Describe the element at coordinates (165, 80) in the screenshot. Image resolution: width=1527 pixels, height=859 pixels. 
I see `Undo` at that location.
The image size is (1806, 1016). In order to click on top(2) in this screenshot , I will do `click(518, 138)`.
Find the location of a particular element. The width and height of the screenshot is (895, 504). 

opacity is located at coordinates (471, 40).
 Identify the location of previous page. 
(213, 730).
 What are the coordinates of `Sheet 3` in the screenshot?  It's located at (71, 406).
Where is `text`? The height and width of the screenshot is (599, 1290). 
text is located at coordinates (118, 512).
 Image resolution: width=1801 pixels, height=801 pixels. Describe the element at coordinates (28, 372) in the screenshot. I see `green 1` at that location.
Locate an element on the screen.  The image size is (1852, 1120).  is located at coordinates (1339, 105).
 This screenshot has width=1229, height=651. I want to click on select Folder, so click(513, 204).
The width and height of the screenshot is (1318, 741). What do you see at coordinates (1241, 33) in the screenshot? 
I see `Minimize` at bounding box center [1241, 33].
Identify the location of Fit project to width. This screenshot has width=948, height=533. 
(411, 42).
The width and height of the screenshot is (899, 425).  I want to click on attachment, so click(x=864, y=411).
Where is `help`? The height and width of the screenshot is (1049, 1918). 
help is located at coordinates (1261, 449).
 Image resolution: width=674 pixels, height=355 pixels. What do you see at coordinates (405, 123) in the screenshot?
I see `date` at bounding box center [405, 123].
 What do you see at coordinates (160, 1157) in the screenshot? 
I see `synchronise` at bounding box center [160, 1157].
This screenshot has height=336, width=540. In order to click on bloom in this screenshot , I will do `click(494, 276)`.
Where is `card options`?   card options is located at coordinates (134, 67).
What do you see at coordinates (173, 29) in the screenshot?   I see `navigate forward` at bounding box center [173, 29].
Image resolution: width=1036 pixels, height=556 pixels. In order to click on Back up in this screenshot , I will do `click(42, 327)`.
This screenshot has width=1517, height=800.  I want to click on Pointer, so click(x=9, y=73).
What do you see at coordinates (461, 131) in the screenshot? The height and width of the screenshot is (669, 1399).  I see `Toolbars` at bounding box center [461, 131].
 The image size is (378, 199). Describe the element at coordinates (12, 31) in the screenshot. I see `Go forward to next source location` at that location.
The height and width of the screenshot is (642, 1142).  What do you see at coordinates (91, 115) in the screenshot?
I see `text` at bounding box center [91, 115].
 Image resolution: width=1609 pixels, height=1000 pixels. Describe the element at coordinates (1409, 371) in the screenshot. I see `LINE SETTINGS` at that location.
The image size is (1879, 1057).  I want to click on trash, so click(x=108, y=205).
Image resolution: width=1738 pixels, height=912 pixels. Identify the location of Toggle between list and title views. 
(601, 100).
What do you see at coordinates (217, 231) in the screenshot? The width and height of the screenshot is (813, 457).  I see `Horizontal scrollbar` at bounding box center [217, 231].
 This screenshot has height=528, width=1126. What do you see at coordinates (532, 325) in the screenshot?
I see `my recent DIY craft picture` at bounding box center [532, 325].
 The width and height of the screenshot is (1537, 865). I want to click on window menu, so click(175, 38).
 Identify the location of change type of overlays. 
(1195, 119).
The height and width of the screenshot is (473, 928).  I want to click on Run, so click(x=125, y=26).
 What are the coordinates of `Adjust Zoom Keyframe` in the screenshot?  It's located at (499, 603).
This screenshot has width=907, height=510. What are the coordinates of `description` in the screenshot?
--*--
> [EXERCISE REQUIREMENTS]: Output the records above verbatim, from their first line through the line containing "center [160, 1157].", with both of those lines included.

> [TASK ANSWER]:
Describe the element at coordinates (165, 80) in the screenshot. Image resolution: width=1527 pixels, height=859 pixels. 
I see `Undo` at that location.
The image size is (1806, 1016). In order to click on top(2) in this screenshot , I will do `click(518, 138)`.
Find the location of a particular element. The width and height of the screenshot is (895, 504). 

opacity is located at coordinates (471, 40).
 Identify the location of previous page. 
(213, 730).
 What are the coordinates of `Sheet 3` in the screenshot?  It's located at (71, 406).
Where is `text`? The height and width of the screenshot is (599, 1290). 
text is located at coordinates (118, 512).
 Image resolution: width=1801 pixels, height=801 pixels. Describe the element at coordinates (28, 372) in the screenshot. I see `green 1` at that location.
Locate an element on the screen.  The image size is (1852, 1120).  is located at coordinates (1339, 105).
 This screenshot has width=1229, height=651. I want to click on select Folder, so click(513, 204).
The width and height of the screenshot is (1318, 741). What do you see at coordinates (1241, 33) in the screenshot? 
I see `Minimize` at bounding box center [1241, 33].
Identify the location of Fit project to width. This screenshot has width=948, height=533. 
(411, 42).
The width and height of the screenshot is (899, 425).  I want to click on attachment, so click(x=864, y=411).
Where is `help`? The height and width of the screenshot is (1049, 1918). 
help is located at coordinates (1261, 449).
 Image resolution: width=674 pixels, height=355 pixels. What do you see at coordinates (405, 123) in the screenshot?
I see `date` at bounding box center [405, 123].
 What do you see at coordinates (160, 1157) in the screenshot? 
I see `synchronise` at bounding box center [160, 1157].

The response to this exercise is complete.